If for any reason (and there can be many) the yield falls to a point where your return fails to reach the necessary target, your best hope could be capital growth. This is the rise in the value of the property over a mid- or long-term period, and the profit you’d achieve.


Shopping around for a buy to let mortgage

Rates and charges will vary from lender to lender. Yet, a low rate isn’t always your best option.

You’ll need to consider the pros and cons of each mortgage type, and then the additional set-up fees. High fees can mean that an attractive low-interest-rate would mean a worse deal.

We’ll be looking much further into how to buy a buy to let property in future guides.


Make sure you’re insured

Your insurance has to cover much more than a typical building insurance policy. You’ll have to make accommodations for some level of contents insurance, depending on how you’re operating the letting, and of course, you’ll need the specialist cover for Landlord Insurance.

You should also consider insurance that covers the times when your tenants fail to pay their rent, and even the costs of evicting problem tenants. If you were left to cover or pay these hefty costs yourself, it could be the straw to break the camel’s back.


Keep everything legal

You’ll be legally required to hold your tenants’ deposits. There are 2 government-backed deposit protection schemes: insurance and custodial.

If you hire an agent to manage the letting, they should take care of matters. If you don’t, then this is down to you to provide a legal contract and the facility.


Research your market – and your tenants

Choosing a tenant to put into your property is going to be dependant on the type of property you plan to buy. How to find a buy to let property suited to your budget, probable tenants, and necessary yield, can be a complicated challenge in itself.


The needs of a young professional couple, a family, or a house full of students are all very different. They’ll all be looking for different features from the property and location. These are the same considerations when choosing the right property to invest in.

After all, the most desirable house in the nicest neighbourhood doesn’t always bring the most profit.


Your yield might be much higher on a student house than a family home. A house in multiple occupation (HMO) may not be as glamorous as a home in the suburbs but could be a much better investment.


Depending on your investment type and personal situation, you may need to take advice on such things as can a landlord live in a buy to let property or about new legislation regarding agency fees.


An HMO can achieve a strong yield due to its number of accumulated rents.

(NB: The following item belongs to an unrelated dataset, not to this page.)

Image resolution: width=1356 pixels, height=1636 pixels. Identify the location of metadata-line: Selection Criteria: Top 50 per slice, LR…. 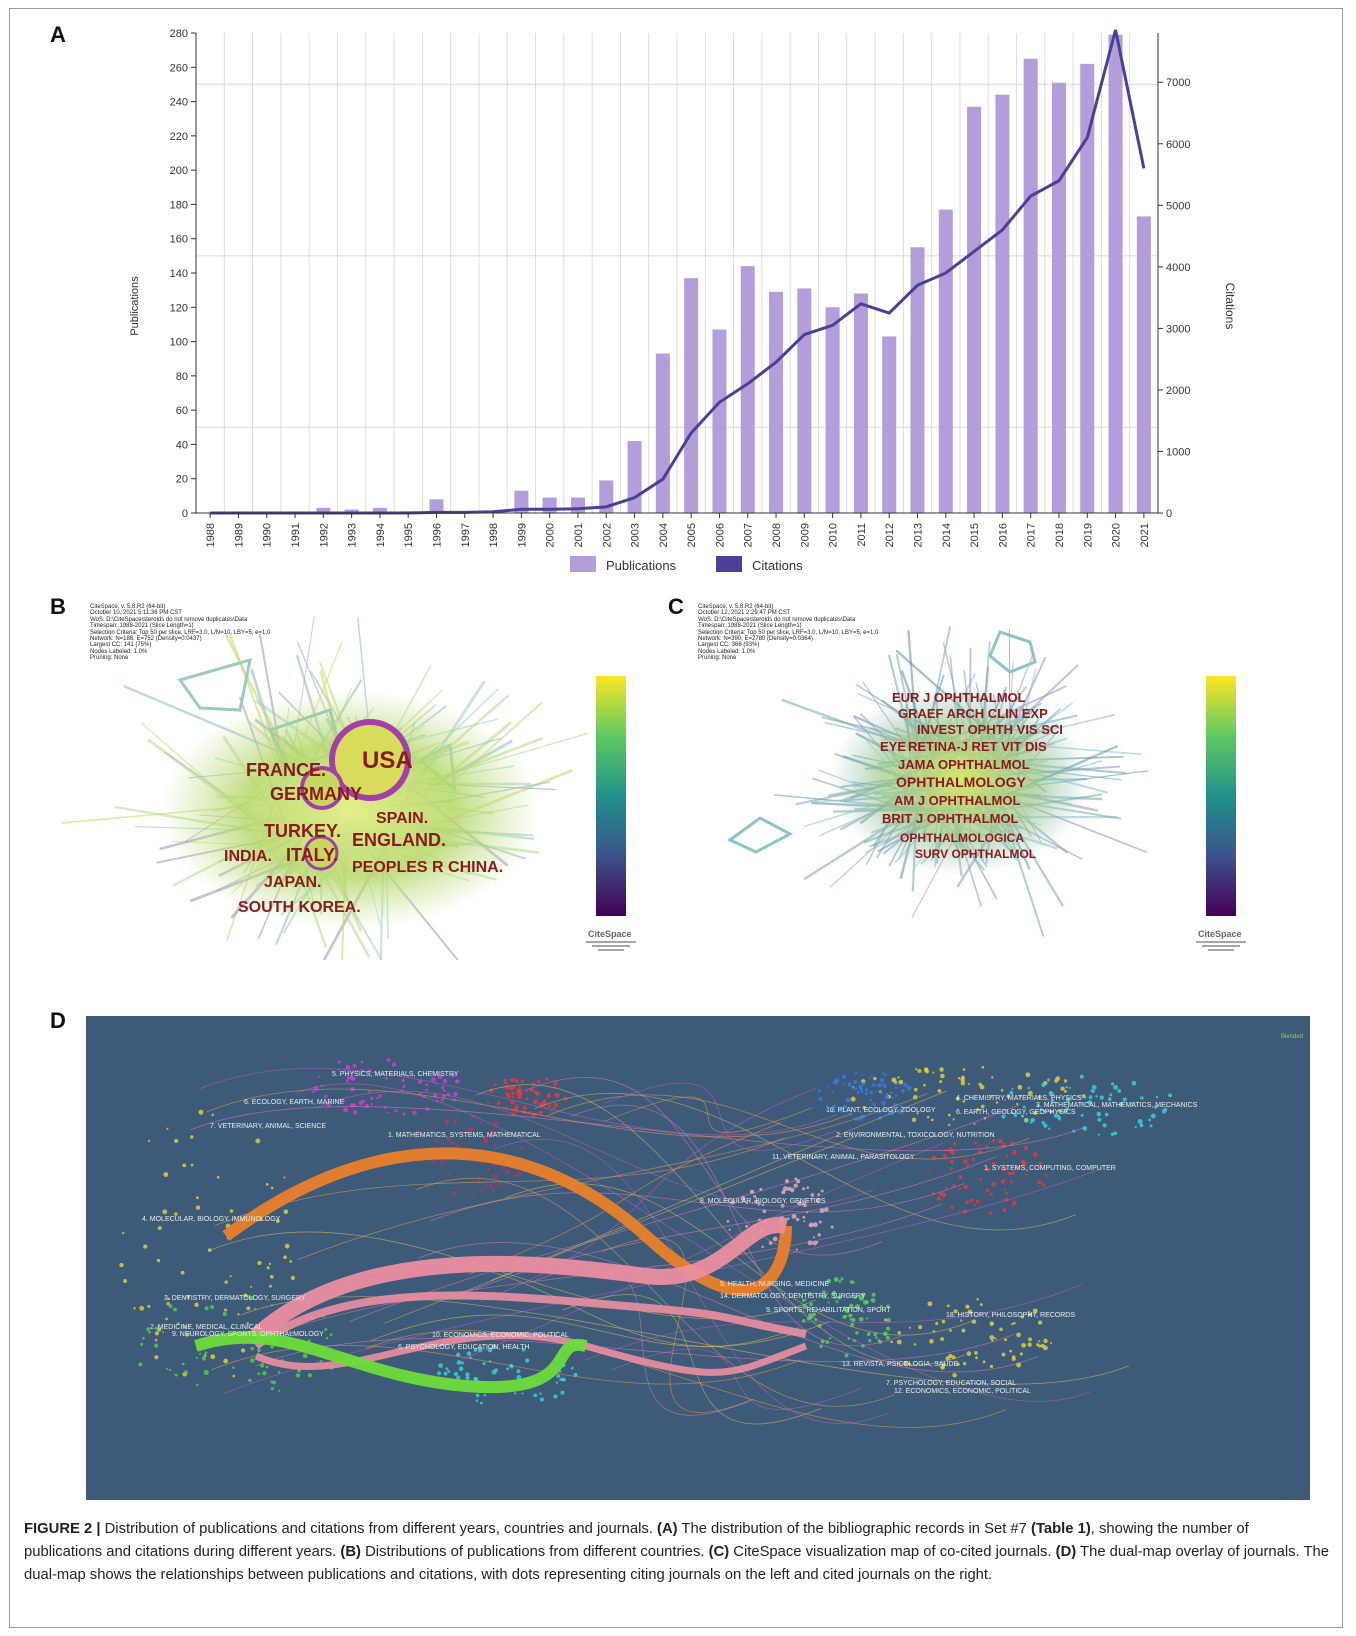
(788, 632).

An HMO will have at least 3 tenants, sharing bathroom, kitchen and toilet facilities. Often located near to universities and colleges, their presentation need only be basic and requires less maintenance and upkeep than a pricier, better-positioned property.

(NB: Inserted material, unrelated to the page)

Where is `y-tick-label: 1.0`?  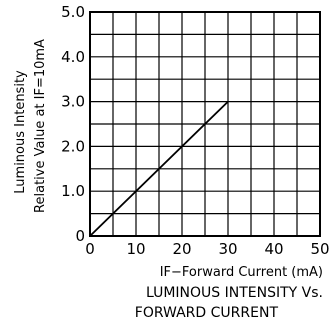 y-tick-label: 1.0 is located at coordinates (73, 191).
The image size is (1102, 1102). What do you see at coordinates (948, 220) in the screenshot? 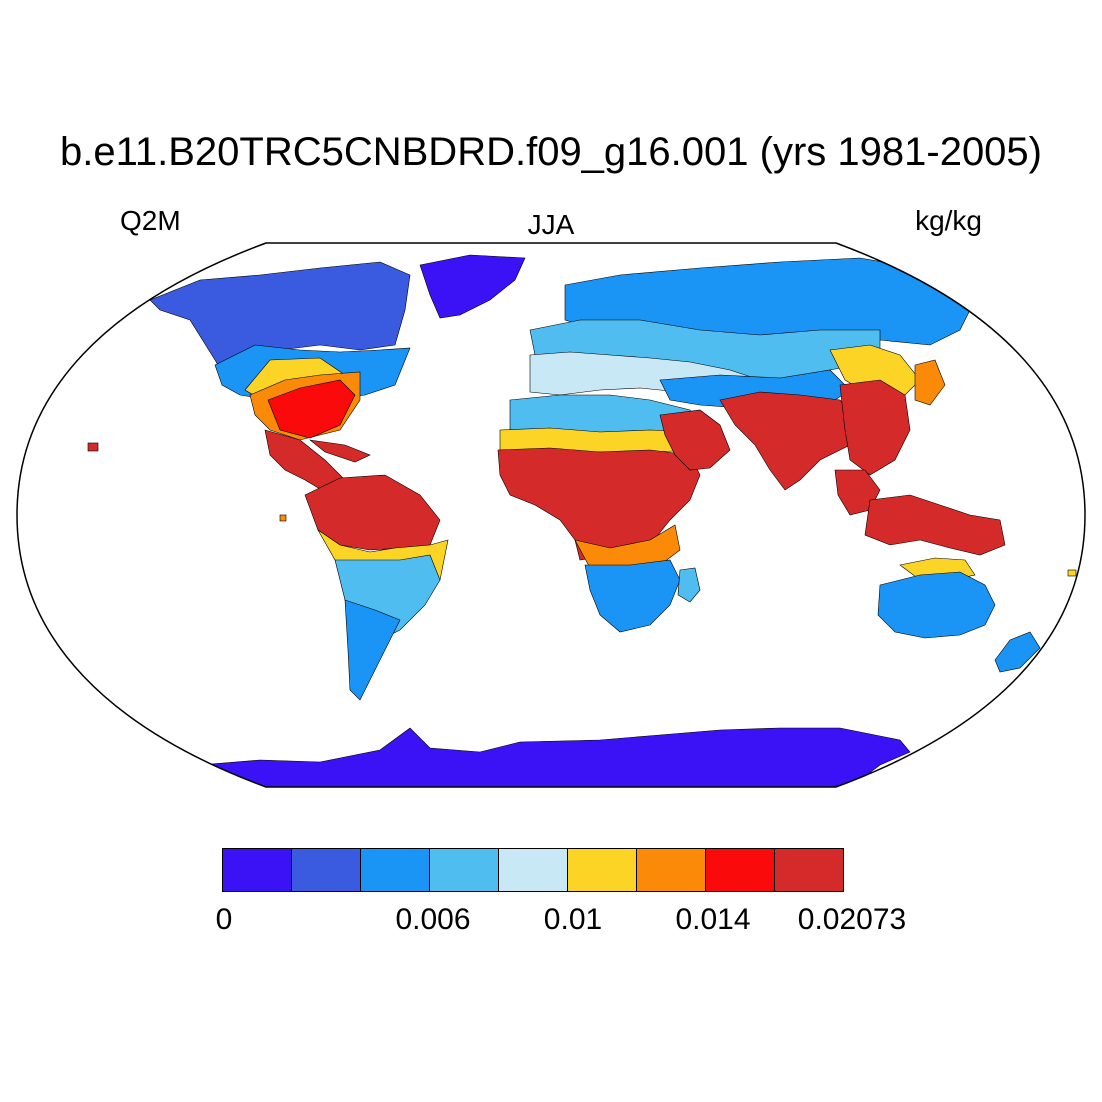
I see `units-label: kg/kg` at bounding box center [948, 220].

Pros and cons of buy-to-let according to UpperKey

Pros

· Long-term property investment has steadily been and is still expected to be a safe bet for investors.

· Many postcodes are still seeing high growth in rental and sales values. The savvy investor will be watching for the locations that are about to boom and make an early move to guarantee the best return.

· Rents will rise, and the rental market will continue to grow. Fewer people than ever are able to buy their own property, resulting in a robust rental market.


Cons

· The costs, taxes and legislation an investor has to factor into their process are more stringent than they have been for years.

· New landlords will be required to pay more tax. The 3% load on stamp duty is set to make a significant impact over the previous taxation level.